[Stored records]
----
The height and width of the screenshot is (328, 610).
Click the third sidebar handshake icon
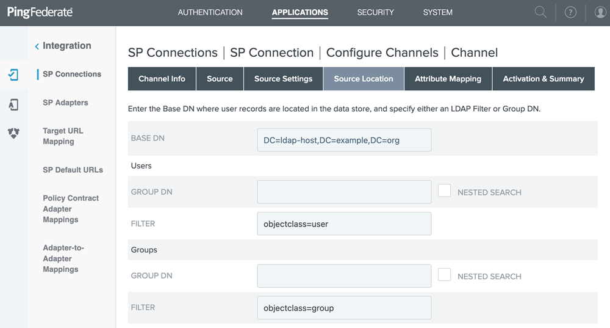pos(13,133)
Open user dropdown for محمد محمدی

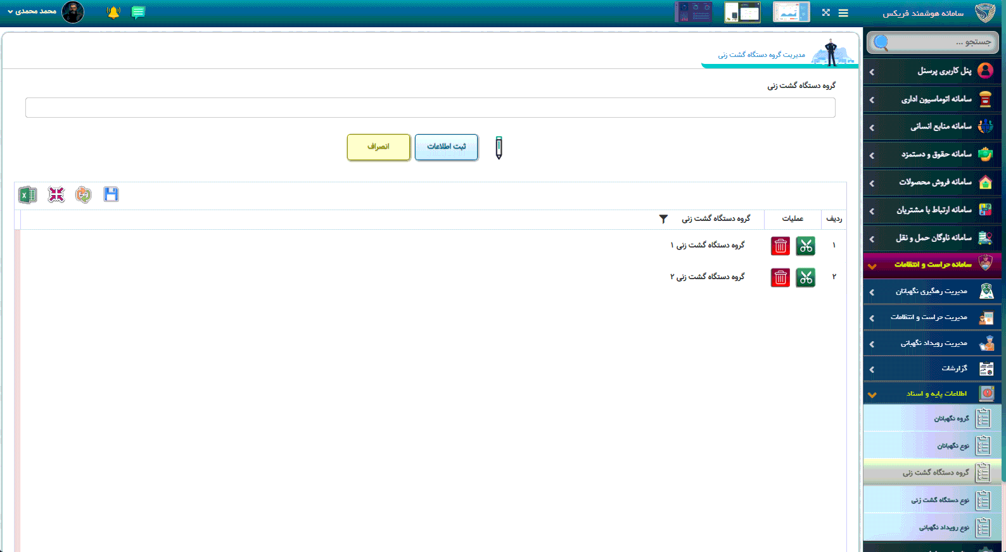point(32,11)
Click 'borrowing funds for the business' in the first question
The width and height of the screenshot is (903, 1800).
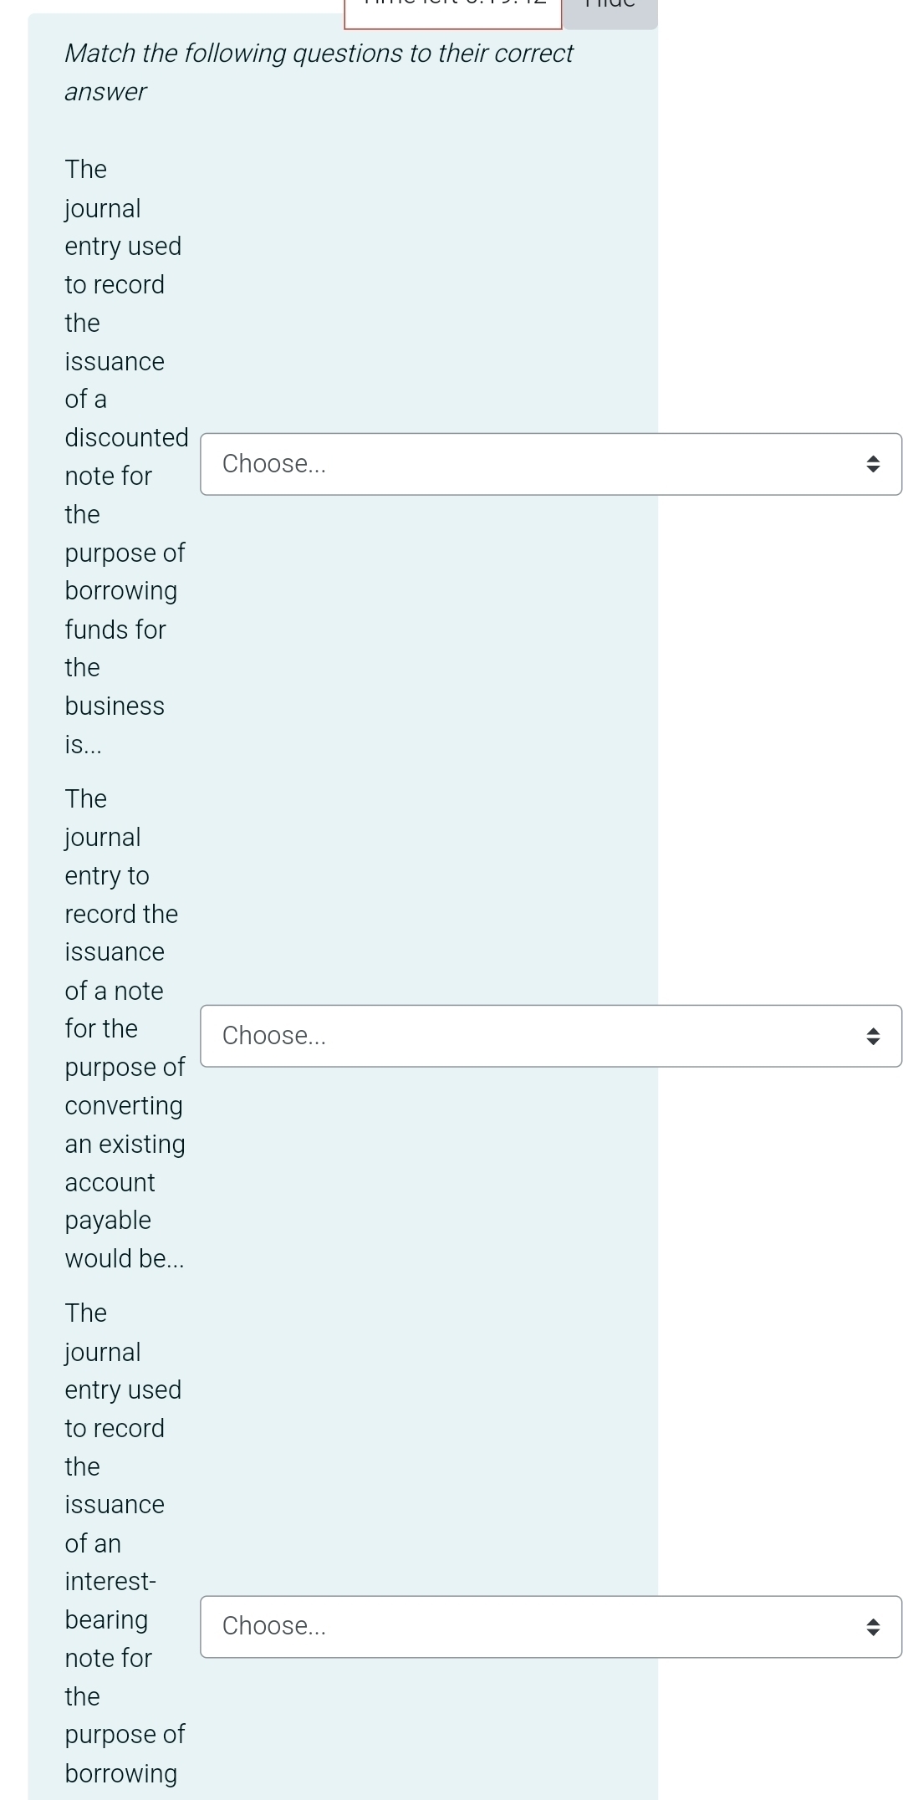[121, 649]
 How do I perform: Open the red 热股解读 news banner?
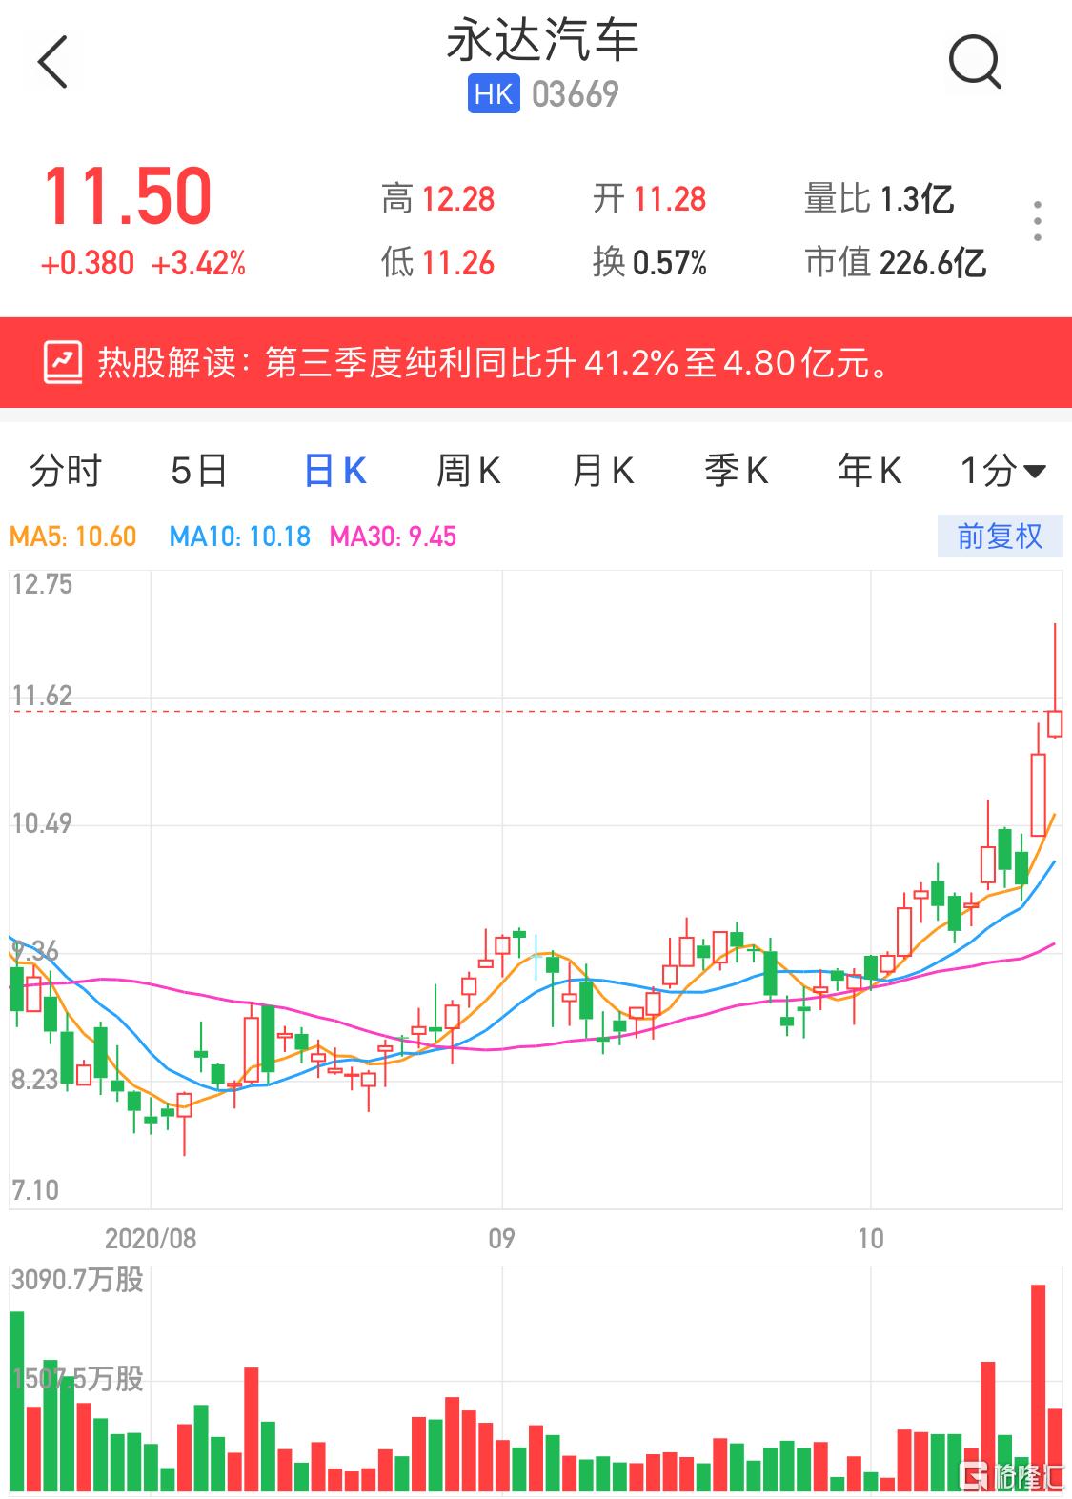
----
WORK TASK -
Can you retype every record above exactly, leaving out the pictures?

OUTPUT OF THE EXERCISE -
The height and width of the screenshot is (328, 610).
Click the third sidebar handshake icon
pos(13,133)
Open user dropdown for محمد محمدی

point(32,11)
Click 'borrowing funds for the business' in the first question
The width and height of the screenshot is (903, 1800).
[121, 649]
 How do I perform: Open the red 热股解读 news banner?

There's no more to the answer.